Rollback of Clean Water Rule Violates Federal Law, Threatens To Undermine Decades of Clean Water Protections in MD and Across Country
BALTIMORE, MD (February 6, 2018) – Maryland Attorney General Brian E. Frosh today joined a coalition of 11 Attorneys General in opposing the Environmental Protection Agency’s
(EPA) suspension of the 2015 “Clean Water Rule” – a federal regulation designed to ensure the nation’s lakes, rivers, streams, and wetlands receive proper protection under the federal Clean
Water Act. With its “Suspension Rule,” the Administration replaces the Clean Water Rule with confusing, nearly 40-year-old regulations that had been in place prior to the 2015 rule.
The Attorneys General charge that, in suspending the Clean Water Rule, the EPA and U.S. Army Corps of Engineers (Army Corps) violated federal law by taking action “with inadequate public
notice, insufficient record support, and outside their statutory authority.”
“Maryland has sacrificed, worked and fought to save the Chesapeake Bay,” said Attorney General Frosh. “Suspension of the Clean Water Rule undermines decades of progress and threatens our supply of clean drinking water. This is another illegal assault on critical environmental protections by the EPA and Administrator Pruitt.”
A lake, river, stream, wetland, or any other kind of surface water is afforded protection under the Clean Water Act only if it is a “water of the United States.” Supreme Court decisions in 2001
and 2006, and ambiguity in regulations dating back to 1980, led to substantial uncertainty as to whether some waters – particularly, small, seasonal, or rain-dependent streams, wetlands, and
tributaries – are considered waters of the United States. As a result, 60 percent of our nation’s streams plus millions of acres of wetlands nationwide either lost, or were placed in jeopardy of
losing, their protections under the Clean Water Act. This left these waters – and the downstream waters with which they connect – vulnerable to increased flooding, pollution, damage to hunting
and fishing habitat, and fouling of the drinking water supplies. Thousands of miles of streams are at-risk of losing protections under the Act, including those that feed sources
of drinking water for 117 million.
In 2015, the EPA and the Army Corps adopted the Clean Water Rule to clarify what types of waters are covered by – and thereby are afforded protection under – the Clean Water Act. As the
Attorneys General state in their suit, the 2015 Rule “rests on a massive factual record.” It was developed through an extensive multi-year public outreach process that elicited over one million
public comments, and was based on over 1,200 peer-reviewed scientific studies demonstrating how many waters are connected by networks of tributaries, intermittent streams,
and wetlands. The Agencies also relied on EPA’s Science Advisory Board’s independent review of the Rule’s scientific underpinnings.
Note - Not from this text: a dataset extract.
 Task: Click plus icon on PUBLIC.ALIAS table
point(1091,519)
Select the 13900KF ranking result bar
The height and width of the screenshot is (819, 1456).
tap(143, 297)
Healthy wetlands and tributary streams are needed to protect the nation’s waters. If these wetlands and waters are polluted or filled-in due to lax regulation, the physical, chemical, and biological integrity of larger downstream waters – such as rivers, lakes, estuaries, and oceans – will suffer. All of the lower 48 states have waters that are downstream of other states. Maryland is one of several states that is the recipient of water pollution generated not only within its borders, but also from upstream sources outside its borders over which it lacks
In 2015, EPA estimated that implementing the 2015 rule would result in indirect, incremental annual net benefits of between $339 to $572 million across multiple Clean Water Act programs.
The Suspension Rule, which the EPA and the Army Corps published today, suspends the Clean Water Rule for two years and replaces it with regulations dating back to at least the 1980s. It
was these outdated regulations that had led to many years of confusing and inconsistent interpretations of “waters of the United States” by agencies and federal courts, and resulted
in inadequate water quality protections.
In their suit challenging the Suspension Rule, the coalition of Attorneys General charges that,
among other things, the EPA and Army Corps:
- Do not have authority under the Clean Water Act to suspend the Clean Water Rule after its effective date has passed;
- Failed to provide a meaningful opportunity for public comment on the substance of the suspension rule, and specifically instructed the public not to comment substantively on
the content, basis, or impact of the reinstated four-decade-old regulations; and,
- Disregarded the voluminous scientific basis and factual findings supporting the Clean Water Rule, including that the 1980s regulations do not specifically address the interconnectivity of waters and thereby leave many floodplains, wetlands, and tributaries without certain protection under the Clean Water Act.
In December 2017, a coalition of Attorneys General that submitted comments to the EPA and Army Corps pointing out the illegality of, and the harms threatened by, the then-proposed
Suspension Rule. Previously, in September 2017, a coalition of Attorneys General in comments challenging the legality of the Trump Administration’s proposal to outright repeal the Clean Water Rule.
The lawsuit is led by New York Attorney General Eric Schneiderman and filed by the 11 Attorneys General of New York, California, Connecticut, Maryland, Massachusetts, New Jersey, Oregon, Rhode Island, Vermont, Washington, and the District of Columbia. It was filed in U.S. District Court for the Southern District of New York.